Others will no doubt advise on the GRP or gel coat repair but my observation would be that you need to pay some attention to what's underneath. The cracking is indicative of insufficient spreading of the load. I would fit a big wooden backing plate or do some GRP building up to reinforce the deck as part of the job. if you just grind out the cracks and fill them it will surely happen again.
 
I aagree with the previous poster that some sort of backing plate would be helpful. But a stainless steel plate would be easier to fit as could be much thinner.

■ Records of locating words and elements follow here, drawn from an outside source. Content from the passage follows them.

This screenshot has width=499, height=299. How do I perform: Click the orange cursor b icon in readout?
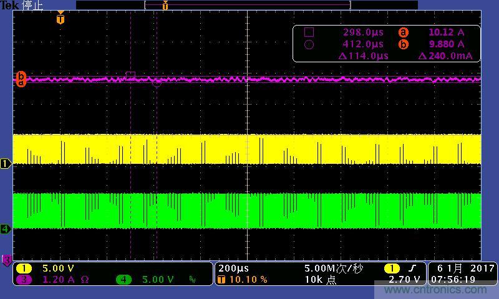403,44
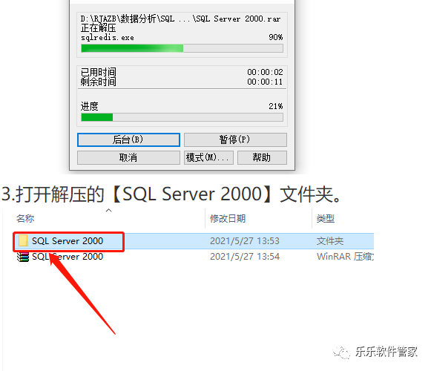This screenshot has height=371, width=431.
Task: Cancel extraction using 取消 button
Action: pos(128,157)
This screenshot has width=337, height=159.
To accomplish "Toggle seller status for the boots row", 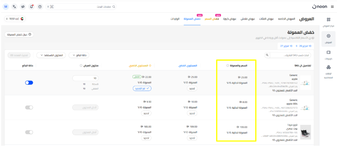I will (x=29, y=132).
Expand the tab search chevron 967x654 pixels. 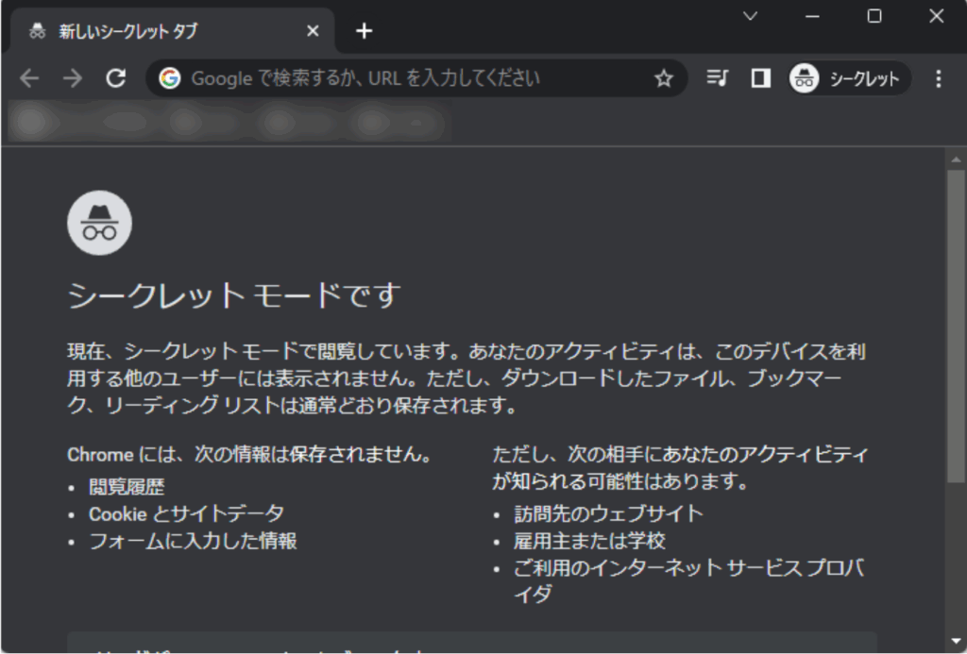coord(751,16)
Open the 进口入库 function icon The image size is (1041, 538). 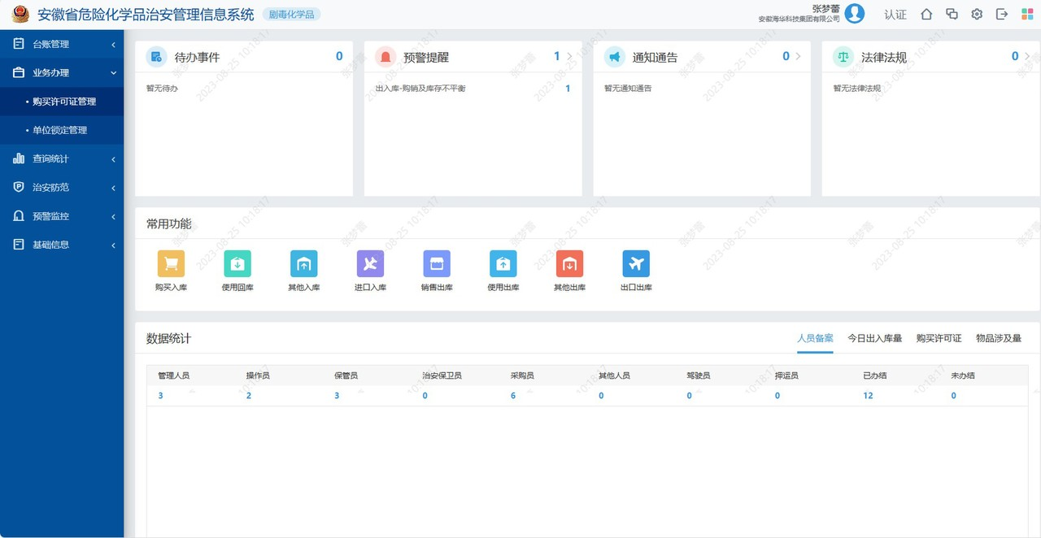(x=370, y=263)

Then grind out the cracks with adremel or similiar and refill with some sort of filler, no doubt epoxy would be best, but gelcoat filler would be cheaper and easier. As you have got painted decks you can use power equipment to get a very smoothg finish an dthen re-paint and you won't see any sighn of the repair ( you certainly can't on my westerly !)
 
Is this the only stanchion showing these cracks? It may be worth checking the others. Any idea how it was caused? Certainly have a look at what's underneath, some builders were a bit cavalier when it came to backing plates and relied on big washers under the nut. Having done this job on my boat, the worst part was refitting the headlining, but then I own a Westerly and we know about these things!
 
Thanks all, the boat is a Westerly and this is the only stanchion affected, I have not removed the headlining yet but at least it is in a cupboard so no large areas of headling to remove and replace. Point taken on spreading the load, it will be interesting to see if its just individual washers on the undeside of GRP

Thanks again, never ceases to amaze the depth of knowledge and speedy replies on this forum
 
Not just underneath but what is in between. On my Konsort it is end grain balsa which had compressed when someone prior to my ownership had had a mishap. I had to grind back and remove the balsa then fill with marine filler, thickened epoxy or polyester would do. Then repair the cosmetics. The filler will obiously stiffen the area underneath. I had problems due to water ingress into the balsa hence the removal.
 
Where is oldsaltoz whenyou need him. Potentially you may have damaged end grain balsa under there. If there's been water ingress, cut the inner laminate away as rhumlady says, put in your replacement for the balsa and epoxy in. Then drill much too big holes through for the bolts (about twice the diameter you need IIRC) and fill that hole with thickened epoxy. Once that has cured drill your bolt hole through the middle of the epoxy plug. No more issues with the structure if there's water ingress.
 
I agree with the earlier post about fitting a reinforcment plate under the deck. If space and access are not a problem what I have done in this case is to used 12mm plywood by 125mm square with the edges well chamfered. The chamfered edge has two advantages a: it ensures the change in overall deck thickness is gradual which should reduce stress concentrations. b: it is much easier to glass over the reinforcement pad with GRP. However whether you decide to use the plywood or stainless steel, I would recomend that you bed it down, or actualy bed it up using a filler so the the plate is in intimate contact with the deck. This to ensure the load is spread as evenly as posible.
 
May I suggest that before you create more work and mess than is necessary you determine-as milfordsam points out-the access from underneath.
Post a photo maybe and certainly remove a bolt and root around in the hole with a bent coathanger or scribe and a powerful torch to determine what is there.
You may get away with rebedding the stantion and fitting oversized washers underneath.
Clearly the deck is already stronger than the stantion,which has bent under load at the mid through hole.